Regulatory Divergence: U.S. vs. EU Disclosure Frameworks
Another catalyst for this SBTi slowdown is the diverging regulatory frameworks between major economies. The European Union is forging ahead with its Corporate Sustainability Reporting Directive (CSRD), which mandates standardized ESG disclosures and scope 3 reporting for large and listed companies. Meanwhile, the U.S. Securities and Exchange Commission (SEC) recently passed a scaled-back version of its climate disclosure rule, omitting scope 3 requirements altogether after industry pushback.
This asymmetry places multinational firms in a difficult position. Companies operating in both regions face either duplicative efforts or the risk of non-compliance in one jurisdiction. This regulatory dissonance contributes to what is now termed “disclosure fatigue”—where organizations are overwhelmed by conflicting ESG requirements and opt to deprioritize voluntary initiatives like the SBTi.
Furthermore, the SBTi itself has been criticized for lagging in clarity on how its framework aligns with evolving regulatory standards. Without clear interoperability between SBTi protocols and binding disclosure regimes, companies are rethinking the cost-benefit balance of committing to a voluntary framework with increasingly mandatory consequences.
From Pledges to Proof: The Rise of Audit-Driven ESG
The 2025 SBTi reassessment appears less a wholesale retreat and more a pivot toward auditability and defensibility in ESG commitments. Companies are not necessarily abandoning climate ambition but are demanding greater rigor and control in how targets are set, tracked, and reported.
Third-party verification, audit-grade data, and cross-functional ESG governance are rising in importance. Financial institutions, rating agencies, and insurers are also applying more scrutiny to ESG claims, pushing companies to invest in robust data infrastructure and climate risk management tools.
This shift is echoed in emerging ESG assurance standards. The International Sustainability Standards Board (ISSB) and the European Financial Reporting Advisory Group (EFRAG) are developing frameworks that will require integrated, financial-grade ESG disclosures. In this context, many companies see 2025 as a “pause-and-recalibrate” moment—stepping back from aspirational targets in favor of what they can verifiably achieve.
Notably, some firms are adopting internal carbon pricing, shadow pricing models, and emissions reduction ROI metrics to better link sustainability with business performance. While these may not meet SBTi standards outright, they reflect a growing maturity in how climate goals are embedded in enterprise strategy.
Conclusion: A Shift in Pace, Not in Purpose
The reconsideration of SBTi commitments by over 200 companies is not necessarily a retreat from climate responsibility—it may instead be a recognition that credibility and capability must catch up with ambition.
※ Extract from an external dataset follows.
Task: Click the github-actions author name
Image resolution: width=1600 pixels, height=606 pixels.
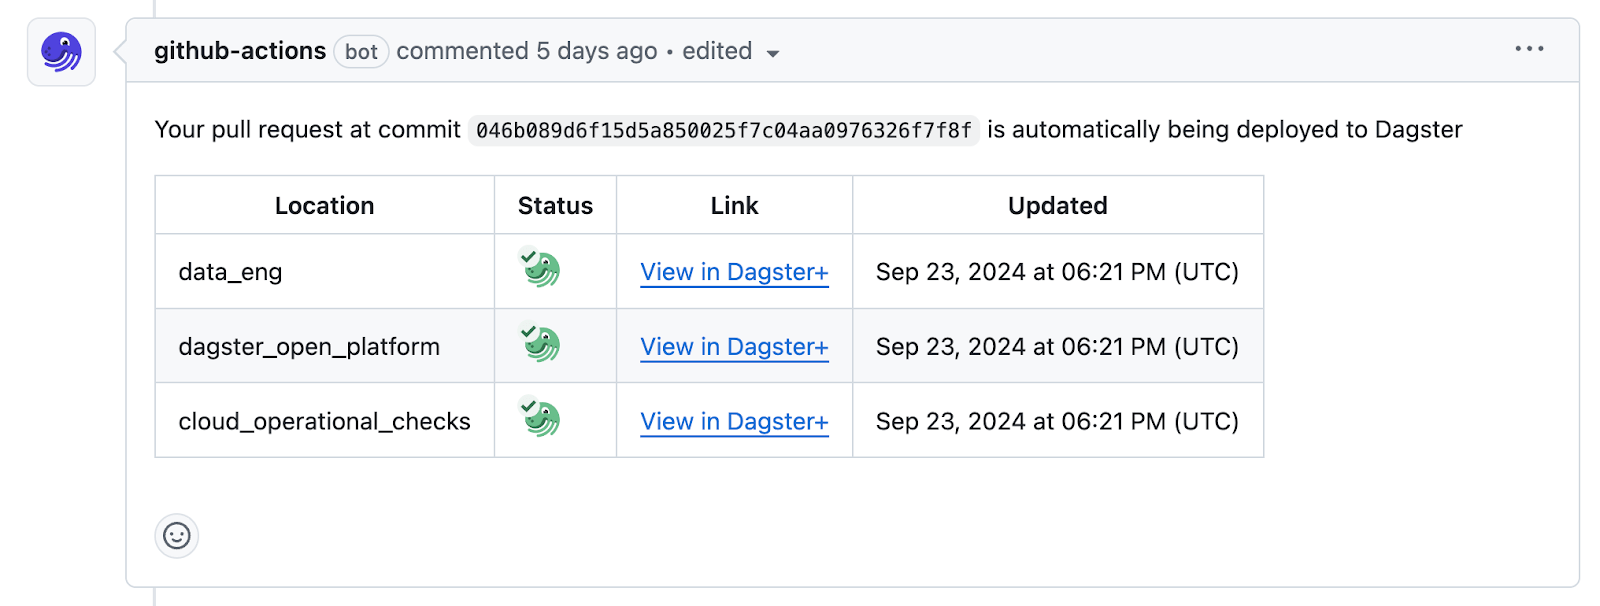Action: (240, 51)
As ESG enters a new era defined by legal accountability, investor scrutiny, and operational realism, the corporate climate agenda is evolving from slogan-driven to system-driven.
This trend suggests the dawn of a more audit-driven ESG ecosystem, where “saying less but doing more” becomes the new norm. Greenhushing, while problematic for transparency, reflects the growing seriousness with which companies view their sustainability narratives. It also calls for stronger coordination between voluntary initiatives like SBTi and formal regulatory frameworks to rebuild trust and ensure continued climate progress.
In the end, the question is not whether companies will act on climate—but how. The year 2025 may prove to be a watershed moment where the rules of engagement in corporate climate action are rewritten to favor substance over symbolism. And that may be exactly what is needed.